Western Reads winner comes to London

By Karmen Dowling
April 27, 2006

 
First-time novelist Robert McGill will discuss his book The Mysteries at the Wolf Performance Hall on May 9. Photo credit: Todd Jackson
 
As an undergraduate student at Queen's University, Robert McGill would often come to London for cross-country competitions, but next month he will be coming to London after taking first place in Western Reads! for his novel The Mysteries.
The 30-year-old looks forward to returning to read from and discuss his first novel.

"The most exciting part is an audience that has read quite a lot of contemporary Canadian fiction over the past few months," says McGill. "That's obviously the great success of Western Reads - it's got people reading not just one book but several and they are talking about them and debating them."
McGill's novel was one of five Canadian books that local celebrity readers, Western faculty, students, alumni and the public discussed and debated during the third edition of Western Reads. The other books included Rush Home Road, The Navigator of New York, All That Matters and The In-Between World of Vikram Lall.

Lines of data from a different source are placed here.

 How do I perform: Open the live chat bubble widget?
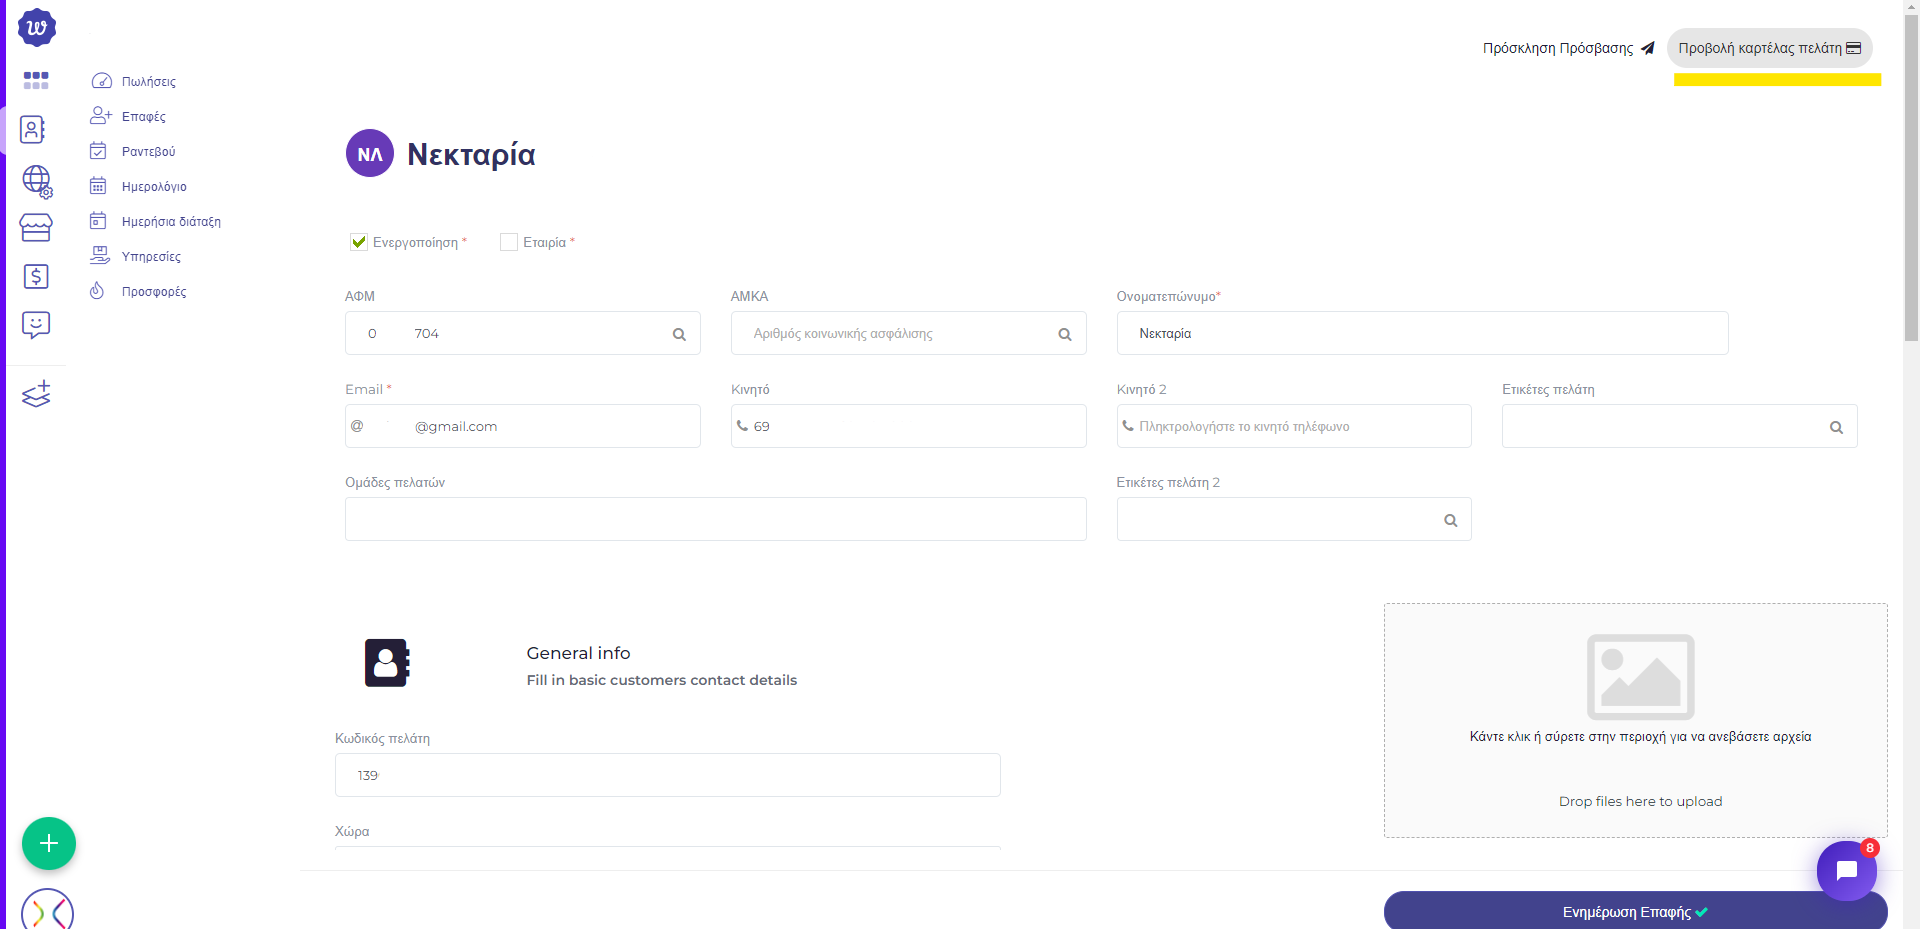coord(1846,871)
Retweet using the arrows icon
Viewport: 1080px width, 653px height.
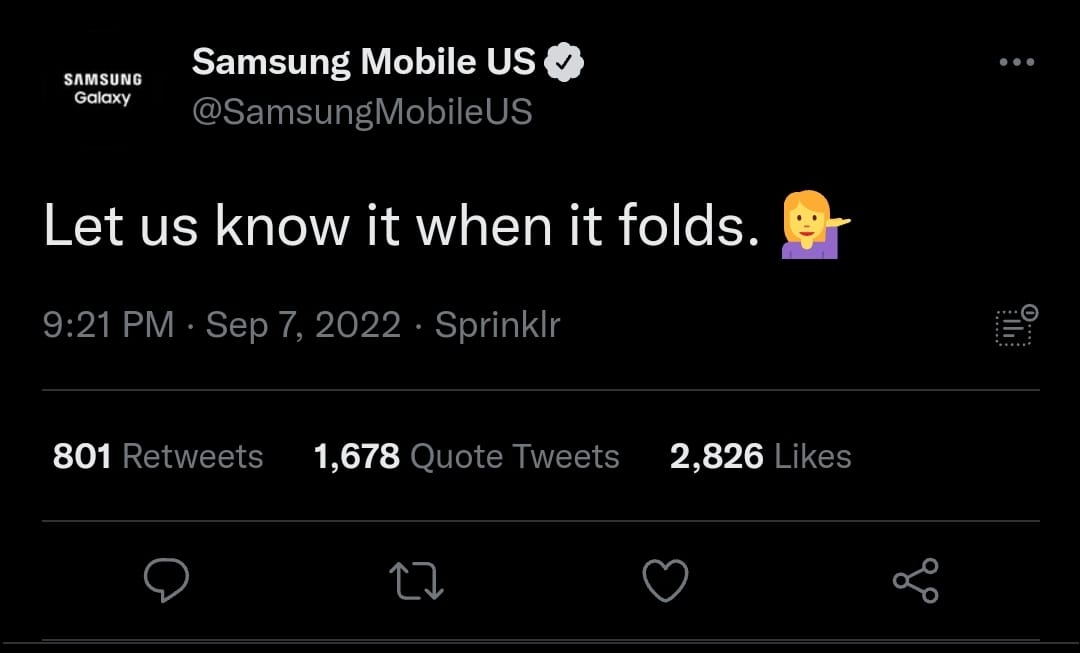tap(416, 580)
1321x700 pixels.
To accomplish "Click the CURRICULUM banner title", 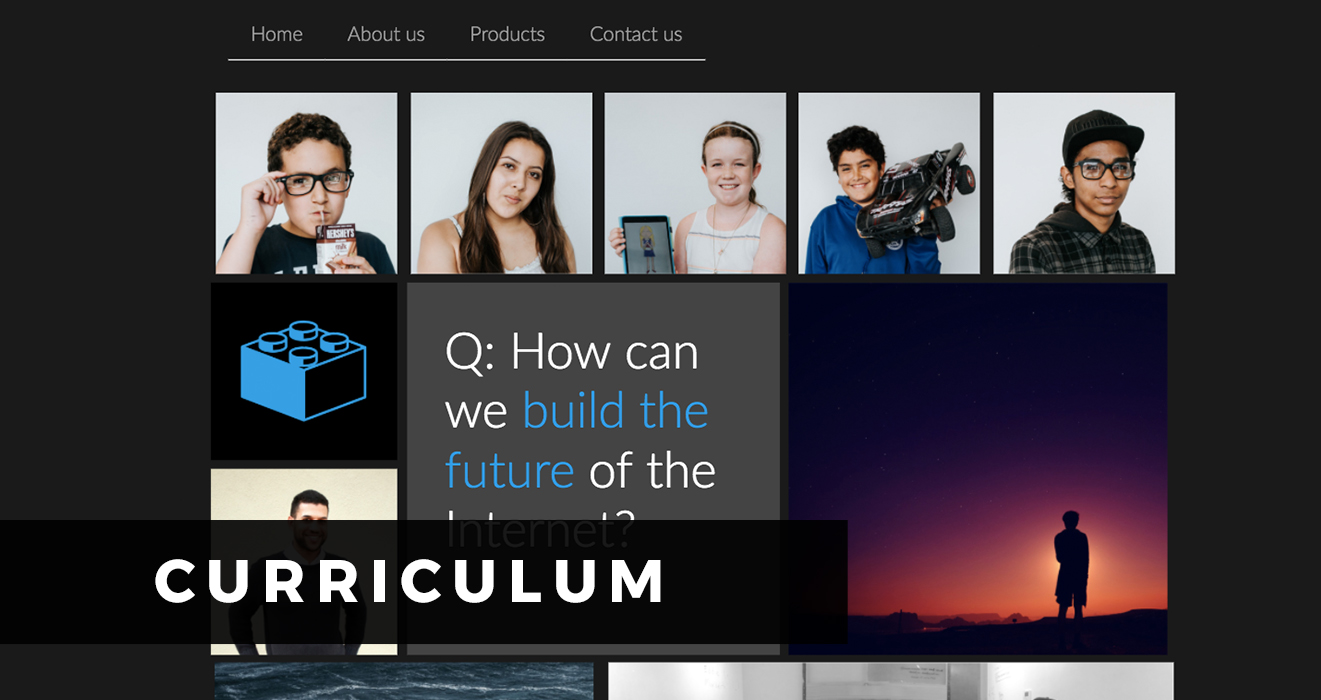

Western student Sandy Clark and London Public Library Programming Coordinator Delilah Deane Cummings championed McGill's book at the final debate, and in the end it garnered almost half of the votes from the Western and London communities.

In The Mysteries, McGill has created a multi-layered, engaging novel set in a small Ontario community where a woman's disappearance unlocks dark secrets. The story is told by multiple characters.

"When I wrote the book I had various different audiences in mind and I wanted to write for each of them," says McGill. "One group was high school students in my hometown of Wiarton - I imagined them reading the book and for me their response would be the litmus tests of how well the book succeeded, because I was writing about a small town maybe not dissimilar to the one they were experiencing."

He was also writing for his grandmother.

"There were lots of good things I wanted to deal with in the novel, there were political issues, particular characters, particular ideas of growing up in a small place and about the nature of community - but I knew whatever I wrote it had to have a good story in it or else grandma wasn't going to get to the end."

He says she likes it - so he believes he succeeded.

McGill is completing a doctorate in Canadian Literature at the University of Toronto, after a masters at Oxford as a Rhodes Scholar. He is a graduate of the University of East Anglia creative writing course in Britain.

While in England, McGill started writing The Mysteries.

"This book was about coming to understand the place where I'd grown up better, not by writing about it but by creating a fictional equivalent at a time when I was far away from home and having to explain where I came from in completely new way that I'd never done before.

"I read a lot of small town fiction that was generally about a young person growing up in a small place and how they are very eager to get out of that place, I wanted to write a more democratic book, that looked at all the variety of people one finds, all the diversity one finds in a small town, along with the many different attitudes people have towards living there."

McGill notes every character had a part of himself in her or him.

"There are some pretty strange people in this fictional town, but I thought if I were to succeed in representing them, each of them would have to have something that I could identify with, some sympathetic aspect that would make them come alive for me and on the page."

While the book was not biographical, he has heard from people who see some relation to certain characters.

However, for McGill the real pull was towards the landscape - coming back to the Niagara escarpment and Georgian Bay and living there in his imagination.

McGill is beginning a second novel. When he finished The Mysteries, he thought he would never write a book again with so many characters creating technical problems to overcome. But those problems are fertile ground for McGill.

"They generate interesting solutions that make for interesting stories. So when I finish the second novel I'll probably say the same thing again - I'm never going to write a novel like that again. But then I'll go on and try to find other interesting challenges to meet and further those kinds of books."

He is keeping details about the book top secret, except that it is set in Ontario.

Writing novels may seem like an unlikely career for McGill who growing up thought he might be a physical education teacher, like both his parents.

"In high school I thought of myself as an athlete first and everything else second," says McGill. "There was the temptation to follow in their (his parents) footsteps and become a phys-ed teacher and then I realized I can always do sports on the side and that if I was going to be doing something all day everyday as a vocation as well as an avocation it would probably be reading and writing, so I chose English literature instead."

And it paid off, the young author now lives in Toronto with his partner, enjoying his writing, his daily runs, and his trips back home.

Western Reads

What: Robert McGill discusses his first novel, Western Reads winner The Mysteries
Where: Wolf Performance Hall, May 9, 7:30 p.m.
Details: Tickets, $5 at The Book Store at Western, 661-3520; Books Plus, 661-4091; Outreach Services, Central Library or 661-5120. Copies for sale, author signing follows event.
Proceeds benefit R.E.A.D. programs at London Public Library which uses volunteers to provide one-on-one tutoring for children described as reluctant readers.
Sponsors: Western's Alumni Relations, The Book Store at Western and London Public Library.